Norte e Nordeste Embora a Moro Construções tenha aproximadamente 300 mil metros quadrados de área em construção em Curitiba (sede do Grupo), litoral parananense, Londrina e Maringá, o Plano Safra é destinado apenas para o Norte e Noroeste do Estado, região eminentemente agropecuária.
Apartamentos em edifícios como o Sunset Boulevard (de 291 m2 e em início da fase de acabamento) e o Ravenna Residence (134 m2, em fase de estrutura), em áreas nobres de Londrina; e o Residencial Aldo Lippi, com metragem de 326 m2, localizado no final da Avenida XV de Novembro - um dos pontos residenciais mais valorizados de Maringá-, estão entre as opções de negócios. E, para a comercialização de todos os imóveis, a construtora agrega ainda outro benefício financeiro inédito para o setor imobiliário parananense: diferentes pesos para as parcelas semestrais.
Os estudos e as informações diárias sobre o mercado, demonstram que os resultados em vendas, o volume de negócios, têm maiores possibilidades, após as receitas obtidas com a comercialização da safra de verão. Por isso, a parcela correspondente é maior; para o segundo pagamento anual, que corresponde à safra de inverno, utilizamos um peso menor para o valor da parcela, argumenta o gerente regional. É um programa de pagamento personalizado, de forma integral, centrado em investimento e valorização segura de um bem de raiz o imóvel urbano, diz ele.
Momento oportuno Para criar uma identidade de comunicação entre o produtor rural e o construtor urbano, a Moro Construções Civis estabeleu linguagem e participação comercial em eventos específicos. Através do slogan Você tomba a sua terra e planta. Nós terraplanamos a nossa e construímos, a construtora semeia sua campanha publicitária em solo fértil.
Além da oportunidade de negócios, ofertados ao público alvo, presente durante as feiras agropecuárias de Londrina e Maringá, toda a campanha para a venda dos apartamentos está embasada no real crescimento ocorrido na produção agrícola e pecuária parananense.

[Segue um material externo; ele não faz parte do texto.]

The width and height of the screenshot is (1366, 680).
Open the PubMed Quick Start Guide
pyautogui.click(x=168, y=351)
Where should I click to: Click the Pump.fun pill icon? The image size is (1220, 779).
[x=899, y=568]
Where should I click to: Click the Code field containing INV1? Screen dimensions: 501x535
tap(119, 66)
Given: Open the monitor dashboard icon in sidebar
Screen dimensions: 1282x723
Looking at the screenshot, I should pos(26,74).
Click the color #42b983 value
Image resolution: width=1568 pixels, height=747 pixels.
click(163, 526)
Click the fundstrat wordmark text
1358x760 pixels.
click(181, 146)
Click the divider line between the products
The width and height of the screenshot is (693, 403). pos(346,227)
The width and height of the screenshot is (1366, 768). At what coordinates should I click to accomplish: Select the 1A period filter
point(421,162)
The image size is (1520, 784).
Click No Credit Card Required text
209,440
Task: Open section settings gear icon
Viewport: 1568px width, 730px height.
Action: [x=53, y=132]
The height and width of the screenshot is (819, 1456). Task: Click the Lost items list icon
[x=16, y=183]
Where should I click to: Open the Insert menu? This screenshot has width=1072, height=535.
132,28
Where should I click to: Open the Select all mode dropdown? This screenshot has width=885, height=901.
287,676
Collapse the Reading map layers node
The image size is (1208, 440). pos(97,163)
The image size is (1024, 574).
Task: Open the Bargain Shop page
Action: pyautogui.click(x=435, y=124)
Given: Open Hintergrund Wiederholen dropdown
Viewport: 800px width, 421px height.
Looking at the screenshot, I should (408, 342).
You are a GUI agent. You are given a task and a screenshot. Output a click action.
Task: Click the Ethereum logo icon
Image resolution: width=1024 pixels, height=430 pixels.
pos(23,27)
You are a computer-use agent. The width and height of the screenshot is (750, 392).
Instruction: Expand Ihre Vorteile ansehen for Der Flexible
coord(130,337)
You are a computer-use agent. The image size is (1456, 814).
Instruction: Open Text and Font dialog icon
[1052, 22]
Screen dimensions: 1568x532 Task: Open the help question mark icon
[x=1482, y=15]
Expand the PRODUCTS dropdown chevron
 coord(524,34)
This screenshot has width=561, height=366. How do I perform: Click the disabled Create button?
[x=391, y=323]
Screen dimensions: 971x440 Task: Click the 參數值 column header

A previsão para os rendimentos obtidos entre todas as atividades rurais no Paraná é de R$ 8 bilhões, em 97. A soja, principal atividade agrícola do Estado, terá sua maior e melhor safra dos últimos anos; o café, que atingiu seu maior preço, desde a quebra do acordo internacional no início dos anos 80, soma como benefício o aumento do consumo mundial. A pecuária, com o estímulo e a adoção de técnicas modernas, que asseguram melhor qualidade e produtividade, tem, na bovinocultura de corte parananense, uma de suas principais atividades rurais lucrativas.
O gerente regional da Moro em Londrina diz ainda que a somatória destas receitas, destes percentuais de lucratividade, alicerçados em cenário de estabilidade econômica e inflação controlada, propiciam investimentos imobiliários seguros a médio e longo prazos. O crescimento do mercado construtor, em todos os segmentos imobiliários urbanos, é o reflexo imediato da produção e lucratividade agrícola, finaliza.